| Dataset extract |
═══
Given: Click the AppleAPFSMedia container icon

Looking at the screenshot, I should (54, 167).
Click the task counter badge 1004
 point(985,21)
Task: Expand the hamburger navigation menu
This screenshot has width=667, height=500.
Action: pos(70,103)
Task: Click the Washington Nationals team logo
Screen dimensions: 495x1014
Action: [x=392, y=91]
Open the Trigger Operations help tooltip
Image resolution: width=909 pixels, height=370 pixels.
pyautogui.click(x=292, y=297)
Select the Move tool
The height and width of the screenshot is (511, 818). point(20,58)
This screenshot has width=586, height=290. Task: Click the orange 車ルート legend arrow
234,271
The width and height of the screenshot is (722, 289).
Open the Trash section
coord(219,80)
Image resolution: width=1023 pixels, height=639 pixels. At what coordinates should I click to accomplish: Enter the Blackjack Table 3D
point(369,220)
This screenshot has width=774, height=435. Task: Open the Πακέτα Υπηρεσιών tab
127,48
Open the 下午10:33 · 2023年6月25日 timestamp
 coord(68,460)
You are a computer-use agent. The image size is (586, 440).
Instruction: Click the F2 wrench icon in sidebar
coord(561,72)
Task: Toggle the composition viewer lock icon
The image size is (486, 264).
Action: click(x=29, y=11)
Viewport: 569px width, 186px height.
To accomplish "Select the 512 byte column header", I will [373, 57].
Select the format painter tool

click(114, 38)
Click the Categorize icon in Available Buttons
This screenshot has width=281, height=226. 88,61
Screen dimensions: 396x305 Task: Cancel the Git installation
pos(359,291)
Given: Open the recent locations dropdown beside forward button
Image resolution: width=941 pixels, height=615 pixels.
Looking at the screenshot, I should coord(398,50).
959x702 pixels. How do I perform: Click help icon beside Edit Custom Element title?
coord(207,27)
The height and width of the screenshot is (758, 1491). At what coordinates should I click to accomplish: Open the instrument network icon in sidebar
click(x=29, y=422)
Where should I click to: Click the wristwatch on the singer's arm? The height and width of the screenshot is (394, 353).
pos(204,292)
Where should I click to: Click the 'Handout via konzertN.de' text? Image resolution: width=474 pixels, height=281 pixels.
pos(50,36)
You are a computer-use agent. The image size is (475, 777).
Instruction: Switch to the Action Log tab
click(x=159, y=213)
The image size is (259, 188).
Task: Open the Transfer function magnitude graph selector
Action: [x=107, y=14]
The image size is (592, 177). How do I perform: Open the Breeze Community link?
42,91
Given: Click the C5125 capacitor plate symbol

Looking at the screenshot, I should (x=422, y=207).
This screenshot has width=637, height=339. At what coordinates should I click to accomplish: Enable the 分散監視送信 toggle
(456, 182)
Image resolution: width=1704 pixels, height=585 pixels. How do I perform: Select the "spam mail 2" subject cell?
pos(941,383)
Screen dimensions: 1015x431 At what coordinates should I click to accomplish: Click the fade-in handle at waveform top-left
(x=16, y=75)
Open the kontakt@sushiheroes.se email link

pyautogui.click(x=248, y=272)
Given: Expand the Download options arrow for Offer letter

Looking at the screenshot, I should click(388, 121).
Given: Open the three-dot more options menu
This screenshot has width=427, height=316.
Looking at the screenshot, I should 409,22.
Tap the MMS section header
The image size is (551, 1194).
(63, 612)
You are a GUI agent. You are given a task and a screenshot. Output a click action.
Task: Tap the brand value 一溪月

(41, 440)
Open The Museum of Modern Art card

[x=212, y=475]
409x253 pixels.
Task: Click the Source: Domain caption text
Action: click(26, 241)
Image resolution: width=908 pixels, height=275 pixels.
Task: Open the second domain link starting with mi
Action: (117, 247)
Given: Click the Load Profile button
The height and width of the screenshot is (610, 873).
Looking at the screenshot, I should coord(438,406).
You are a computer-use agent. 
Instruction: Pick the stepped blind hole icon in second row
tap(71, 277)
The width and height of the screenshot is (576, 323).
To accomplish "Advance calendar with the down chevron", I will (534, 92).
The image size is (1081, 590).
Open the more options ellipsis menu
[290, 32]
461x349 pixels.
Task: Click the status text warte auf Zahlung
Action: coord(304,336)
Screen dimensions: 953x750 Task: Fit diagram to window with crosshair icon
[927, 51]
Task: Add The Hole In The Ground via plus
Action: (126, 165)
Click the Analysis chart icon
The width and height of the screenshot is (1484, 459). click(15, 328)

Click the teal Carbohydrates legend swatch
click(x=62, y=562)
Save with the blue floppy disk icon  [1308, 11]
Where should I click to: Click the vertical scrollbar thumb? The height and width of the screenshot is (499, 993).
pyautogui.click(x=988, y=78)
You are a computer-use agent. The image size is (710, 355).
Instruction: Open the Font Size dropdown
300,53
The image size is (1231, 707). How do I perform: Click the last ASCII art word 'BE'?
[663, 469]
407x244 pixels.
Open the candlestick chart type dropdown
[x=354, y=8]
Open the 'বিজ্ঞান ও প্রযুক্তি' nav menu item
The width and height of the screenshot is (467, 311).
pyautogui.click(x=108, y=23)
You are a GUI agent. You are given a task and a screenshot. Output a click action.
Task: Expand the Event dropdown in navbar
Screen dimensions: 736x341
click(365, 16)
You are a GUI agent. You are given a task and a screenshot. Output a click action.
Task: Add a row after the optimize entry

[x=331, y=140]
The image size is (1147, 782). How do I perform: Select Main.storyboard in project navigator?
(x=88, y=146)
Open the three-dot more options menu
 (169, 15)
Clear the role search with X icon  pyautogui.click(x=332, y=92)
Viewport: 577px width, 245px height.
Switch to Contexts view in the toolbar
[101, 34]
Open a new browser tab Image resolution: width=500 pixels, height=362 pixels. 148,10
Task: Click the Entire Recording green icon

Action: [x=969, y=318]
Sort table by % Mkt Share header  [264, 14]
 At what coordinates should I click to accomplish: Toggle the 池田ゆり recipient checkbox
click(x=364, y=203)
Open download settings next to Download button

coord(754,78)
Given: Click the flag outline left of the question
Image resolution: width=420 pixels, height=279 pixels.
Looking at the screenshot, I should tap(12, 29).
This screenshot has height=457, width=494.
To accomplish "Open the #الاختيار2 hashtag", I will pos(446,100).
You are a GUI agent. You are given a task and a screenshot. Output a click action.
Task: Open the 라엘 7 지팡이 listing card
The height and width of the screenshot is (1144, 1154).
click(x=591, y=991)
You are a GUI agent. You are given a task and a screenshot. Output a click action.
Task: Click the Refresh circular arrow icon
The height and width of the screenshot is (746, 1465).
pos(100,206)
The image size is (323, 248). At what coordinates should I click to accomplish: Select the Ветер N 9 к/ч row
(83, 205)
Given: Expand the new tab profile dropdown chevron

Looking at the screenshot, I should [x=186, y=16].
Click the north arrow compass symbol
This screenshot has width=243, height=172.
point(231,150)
═══
| What the exercise asks |
Starting from the line with "Image resolution: width=420" and ending with the final line of the data, quote every line exactly, both ends included.

| Written response |
Image resolution: width=420 pixels, height=279 pixels.
Looking at the screenshot, I should tap(12, 29).
This screenshot has height=457, width=494.
To accomplish "Open the #الاختيار2 hashtag", I will pos(446,100).
You are a GUI agent. You are given a task and a screenshot. Output a click action.
Task: Open the 라엘 7 지팡이 listing card
The height and width of the screenshot is (1144, 1154).
click(x=591, y=991)
You are a GUI agent. You are given a task and a screenshot. Output a click action.
Task: Click the Refresh circular arrow icon
The height and width of the screenshot is (746, 1465).
pos(100,206)
The image size is (323, 248). At what coordinates should I click to accomplish: Select the Ветер N 9 к/ч row
(83, 205)
Given: Expand the new tab profile dropdown chevron

Looking at the screenshot, I should [x=186, y=16].
Click the north arrow compass symbol
This screenshot has width=243, height=172.
point(231,150)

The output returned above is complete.